Some of what I say may already be familiar to you. You may have figured out on your own that a steady diet of Chips Ahoy cookies and Yoo‑Hoo throws off your sugar balance and helps to generate nausea and palpitations, which you are then free to interpret as a horrible, life‑threatening illness. Still, you are likely to find other useful ideas that may never have come to you naturally. You may have overlooked the benefits of leaving your laundry unwashed and scattered about your home in unsorted piles, for instance. It may never have occurred to you to deliberately skew your sleep patterns so that you snooze through business hours and have the long, lonely night to ponder the missed opportunities with your eyes riveted to the wee‑hours’ televised parade of skin‑care infomercials and send-us-your-gold ads.

From the handy list of unhealthy comfort foods to the easy‑to‑follow instructions on how to alienate your friends, this book will help you make your next depression the best ever.
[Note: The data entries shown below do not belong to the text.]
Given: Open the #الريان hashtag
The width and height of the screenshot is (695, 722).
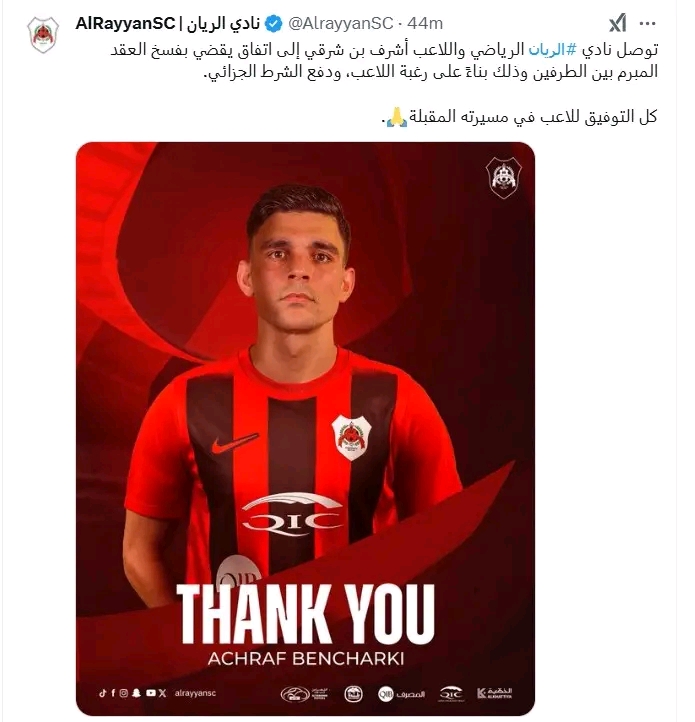Looking at the screenshot, I should click(553, 49).
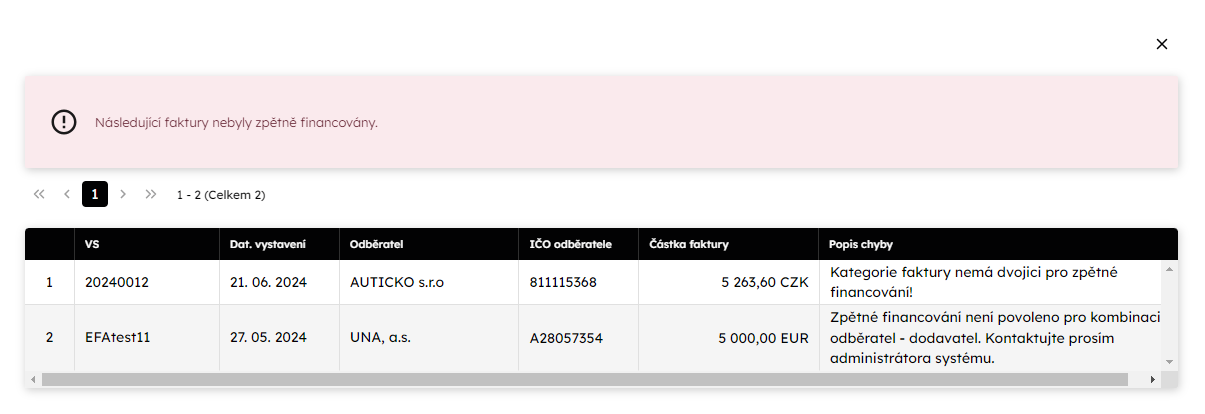Viewport: 1205px width, 414px height.
Task: Click Popis chyby column header
Action: (861, 244)
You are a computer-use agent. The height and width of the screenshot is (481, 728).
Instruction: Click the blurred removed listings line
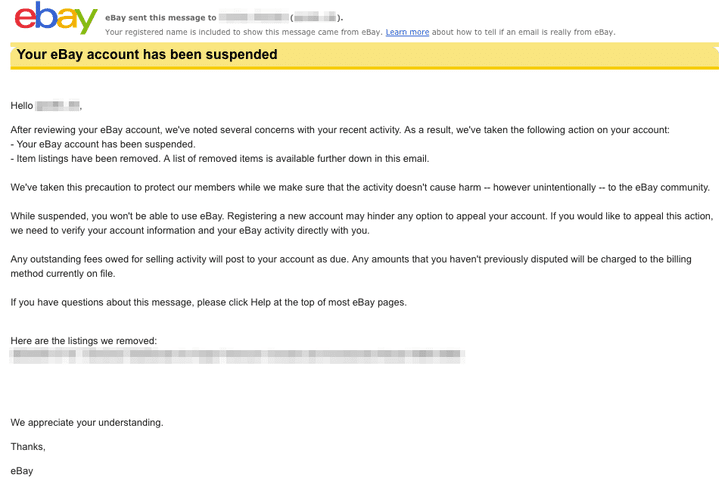pos(237,355)

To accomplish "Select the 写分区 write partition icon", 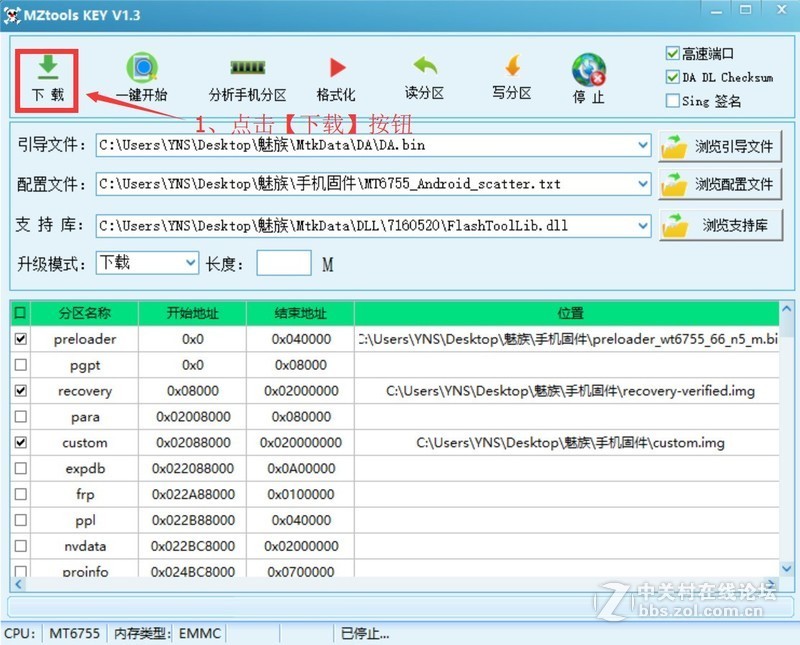I will point(512,68).
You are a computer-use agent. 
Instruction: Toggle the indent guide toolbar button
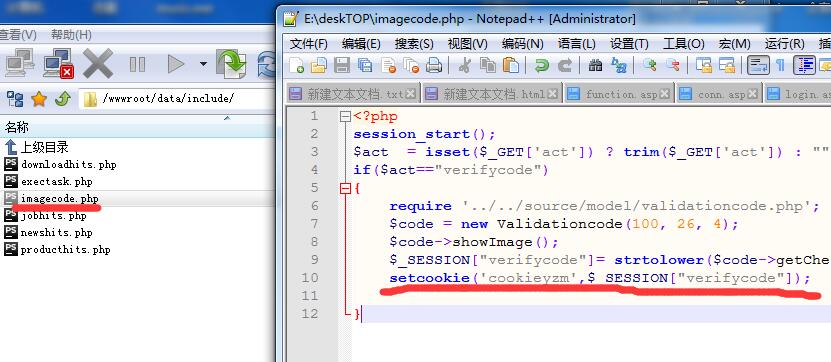click(804, 65)
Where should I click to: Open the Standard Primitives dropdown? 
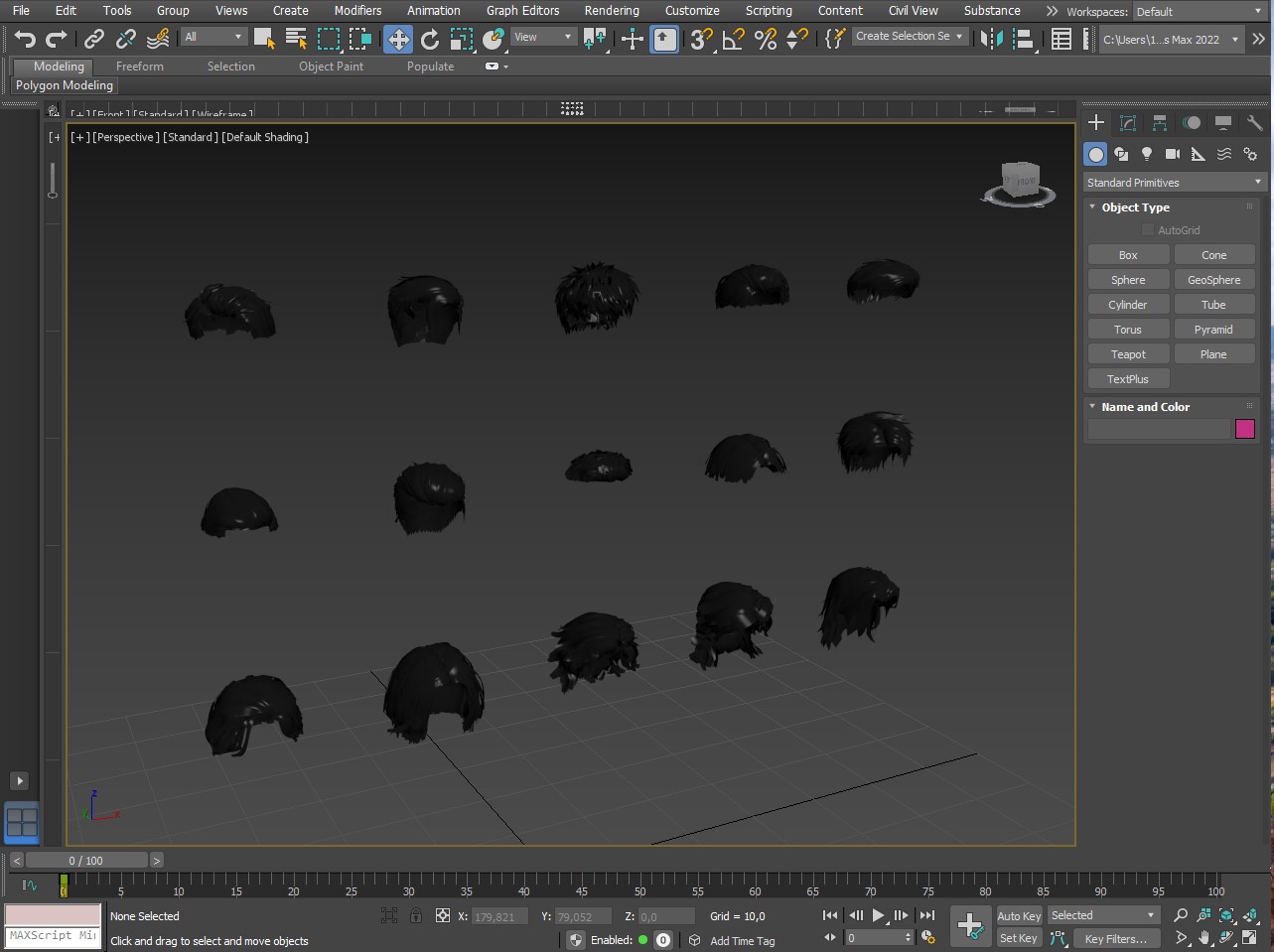1173,183
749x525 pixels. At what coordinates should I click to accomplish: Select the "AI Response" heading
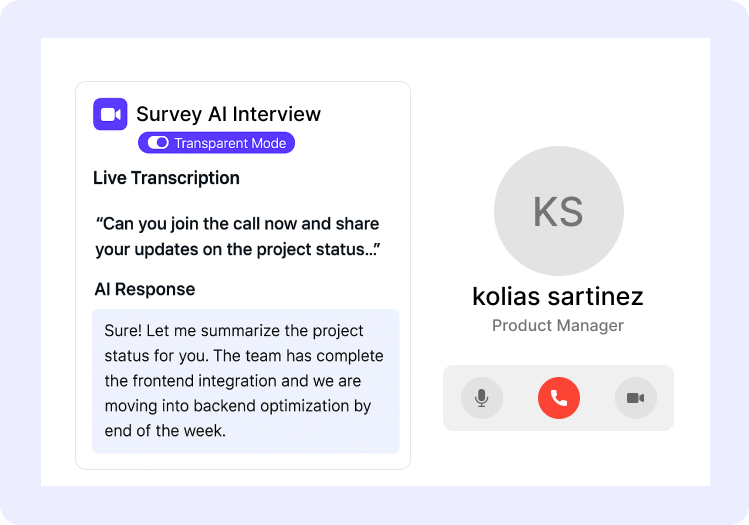[144, 289]
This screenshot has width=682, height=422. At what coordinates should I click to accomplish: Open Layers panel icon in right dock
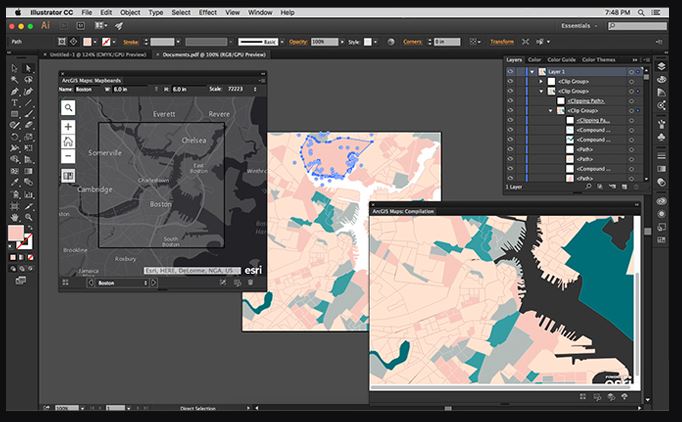pos(662,67)
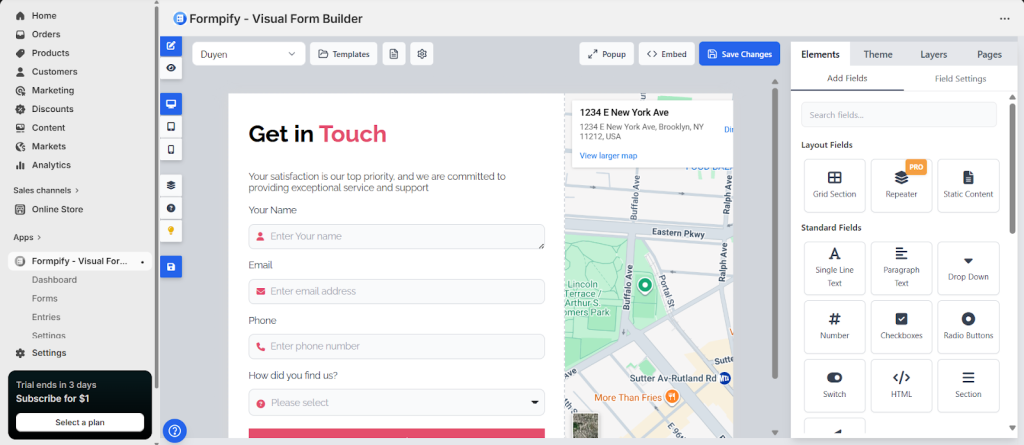Viewport: 1024px width, 445px height.
Task: Add an HTML field element
Action: [901, 385]
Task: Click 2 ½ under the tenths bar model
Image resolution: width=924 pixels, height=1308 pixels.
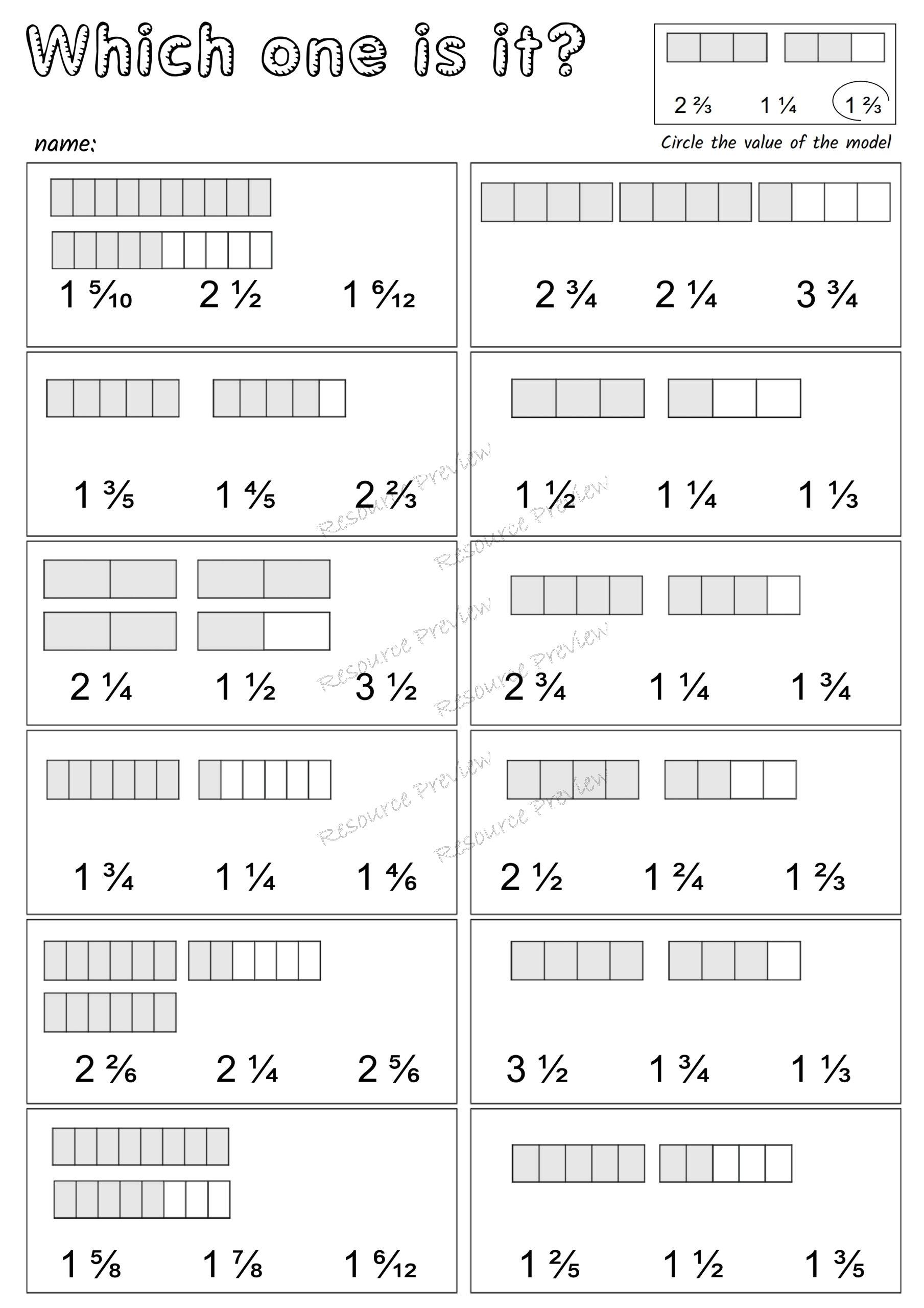Action: pyautogui.click(x=230, y=295)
And once the blues have deepened into black, even old hands at the sadness game are bound to find new insight and inspiration in a unique and entirely original approach to the contemplation of suicide. You will feel your spirit plummet as your fleeting fantasies of death take shape in your mind, forming complex and intricate plots, leaving you with a dark, lingering death wish of which you can really be proud.

So, whether you are happy enough to delude yourself into believing that life is a pleasant experience of which depression is a small but necessary part or depressed enough to realize that life is miserable with occasional flashes of illusory joy, you are ready for this Guidebook. Whether you are in it now, or you feel with a gnawing certainty that it is coming soon, you know depression is a fact of life. You might as well give it your best shot.